┌─ DATA EXCERPTS

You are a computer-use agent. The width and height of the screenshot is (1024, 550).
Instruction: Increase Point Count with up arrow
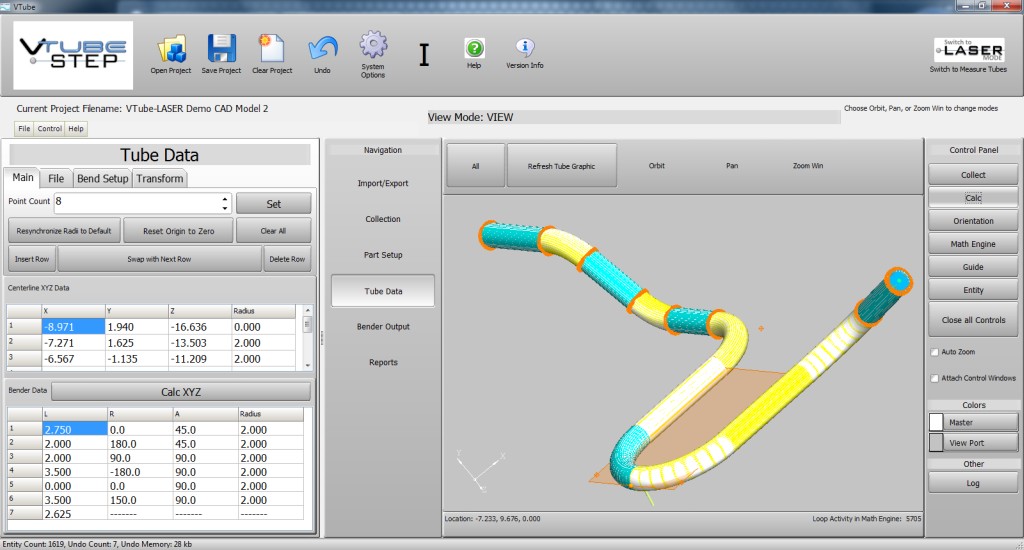click(224, 197)
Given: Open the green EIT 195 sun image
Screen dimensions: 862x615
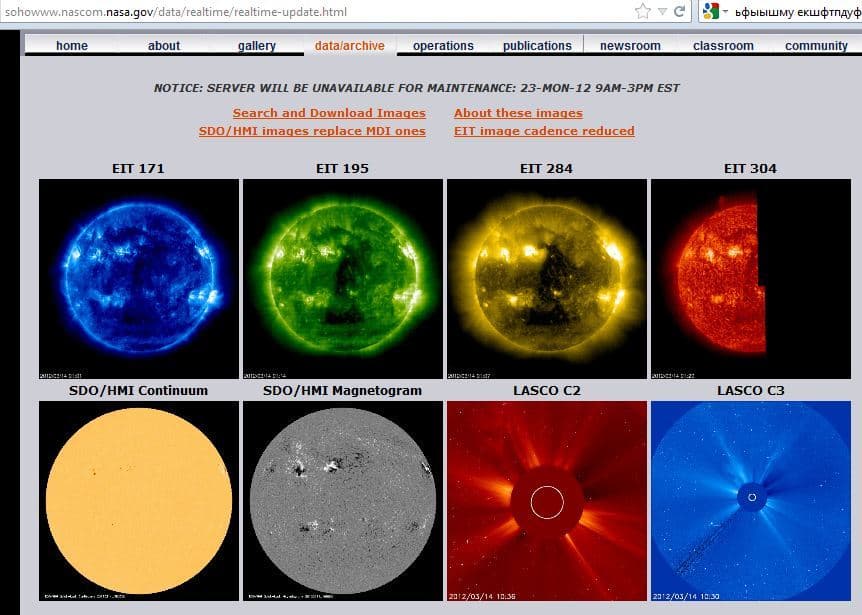Looking at the screenshot, I should (342, 279).
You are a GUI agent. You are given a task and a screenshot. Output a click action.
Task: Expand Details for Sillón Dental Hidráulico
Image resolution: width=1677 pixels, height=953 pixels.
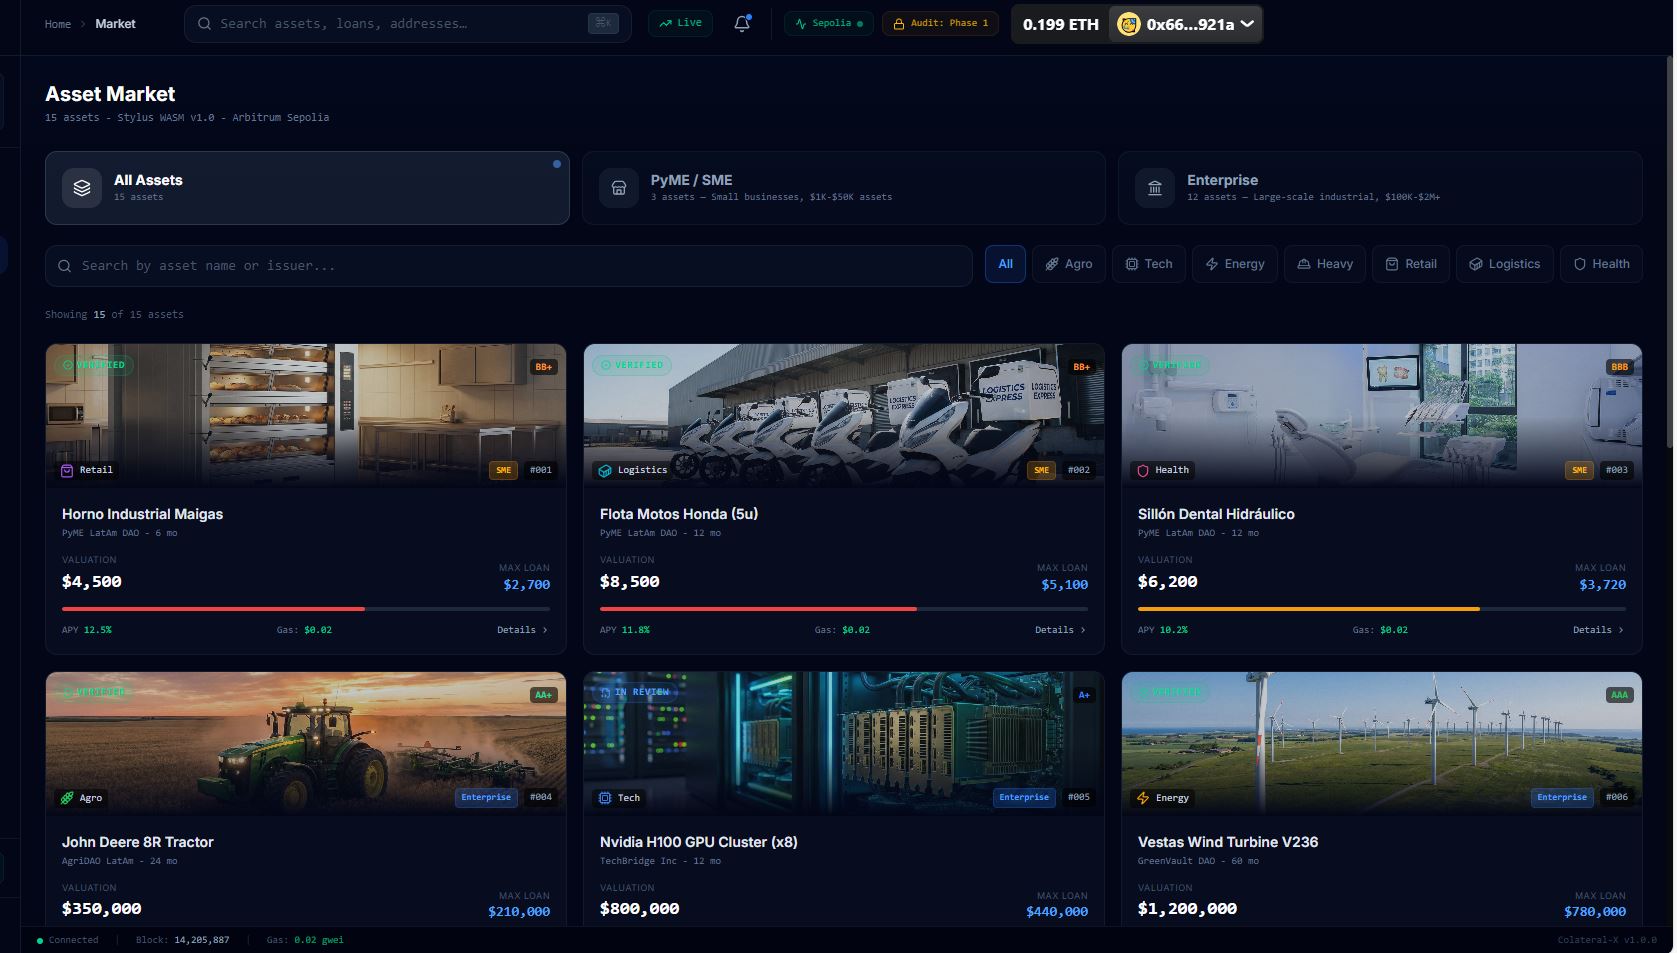[x=1597, y=630]
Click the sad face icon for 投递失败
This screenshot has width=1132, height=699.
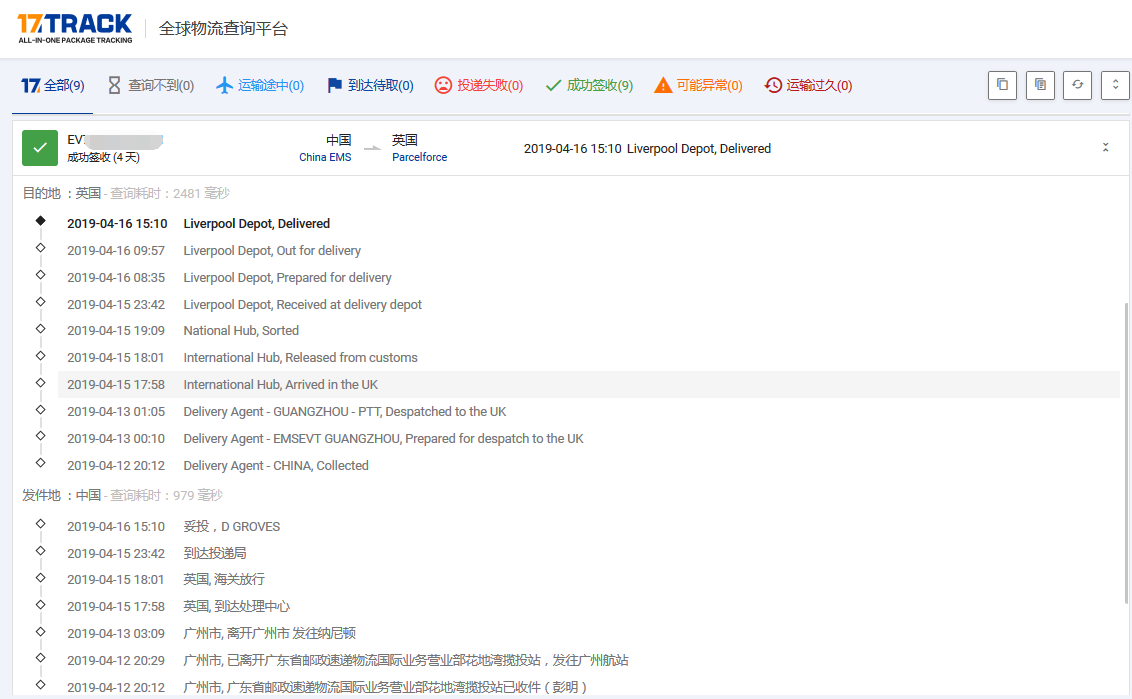coord(443,86)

└─

Rewrite all the entries above, changing every "width" to "breadth" and leaving everything else as it is. Leave the pictures out of your answer.

You are a computer-use agent. The breadth and height of the screenshot is (1024, 550).
Instruction: Increase Point Count with up arrow
click(224, 197)
Given: Open the green EIT 195 sun image
Screen dimensions: 862x615
Looking at the screenshot, I should (342, 279).
You are a GUI agent. You are given a task and a screenshot. Output a click action.
Task: Expand Details for Sillón Dental Hidráulico
Image resolution: breadth=1677 pixels, height=953 pixels.
[x=1597, y=630]
Click the sad face icon for 投递失败
This screenshot has breadth=1132, height=699.
coord(443,86)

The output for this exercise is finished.